2014-01-10

How to remove almost all files from a Git repository

This blog post explains how to remove all files (including their history) from a Git repository, except for files in a whitelist. This can be useful to split a Git repository to two smaller repositories.

This can lead to a data loss, so make sure you have a backup of the repository.
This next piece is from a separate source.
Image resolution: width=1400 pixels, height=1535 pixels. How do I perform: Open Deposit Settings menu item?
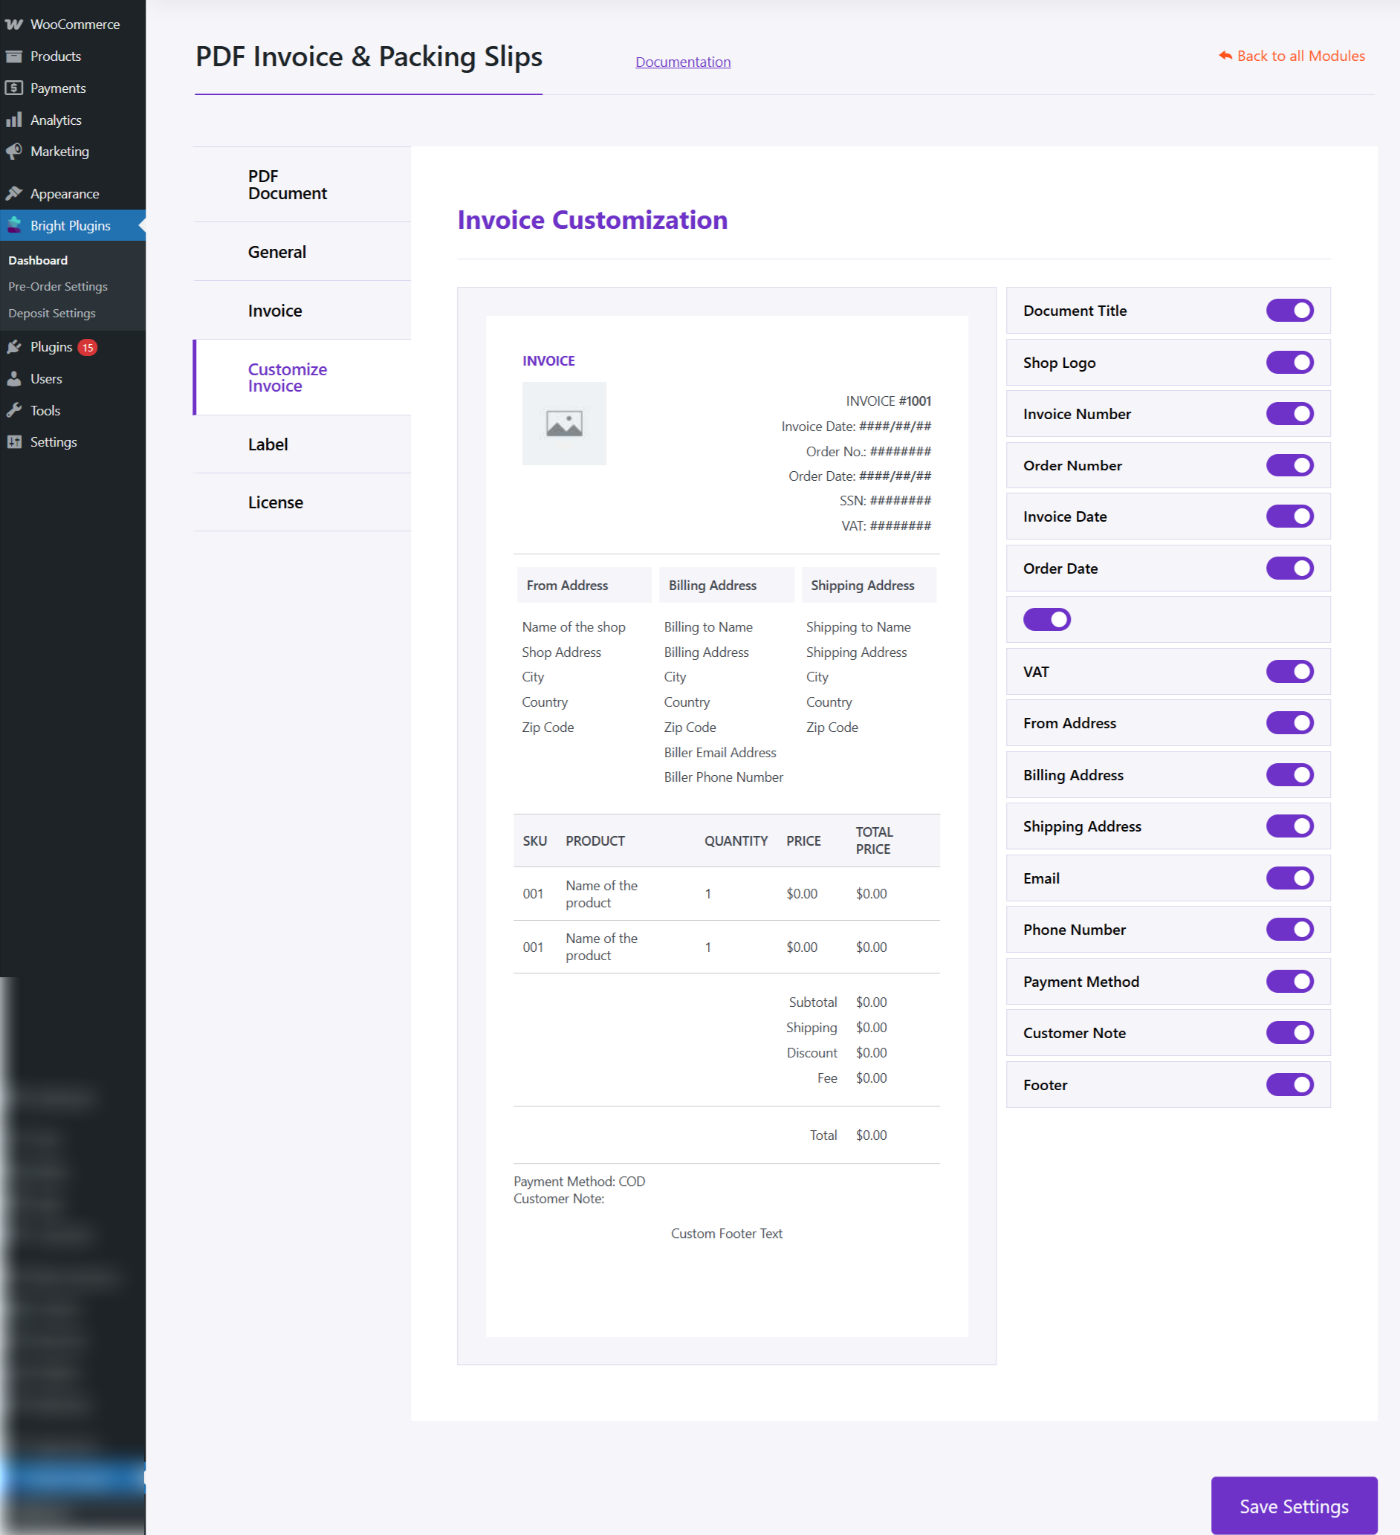51,312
Also read the basics about rewriting history and git filter-branch first.

Here is the command which keeps only the files foo and bar/baz (type it without the leading $):

$ (export KEEP="$(echo 'foo'; echo 'bar/baz')";
  NL="$(echo;echo x)"; export NL="${NL%x}"; git filter-branch -f \
  --index-filter 'X="$IFS"; IFS="$NL";
  set -- $(git ls-files | grep -vFx "$KEEP");
  IFS="$X"; test $# -gt 0 &&
  git rm --cached --ignore-unmatch -- "$@"; :' --prune-empty HEAD)

This needs a Bourne-compatible shell, so it won't work out-of-the-box in the Windows command-line, but it will work on most modern Unix systems.

This looks like unnecessarily complex, elaborate and bloated, but all the little tricks are necessary to make it work with files with funny characters in their name and with all modern Bourne-compatible shells. (Only newline and apostrophe (') won't work.)

To keep empty commits, omit the --ignore-unmatch flag.

Please note that if the files you are interested in were renamed, then this command doesn't recognize old names of the files: you have to enumerate the old pathnames explicitly to keep them.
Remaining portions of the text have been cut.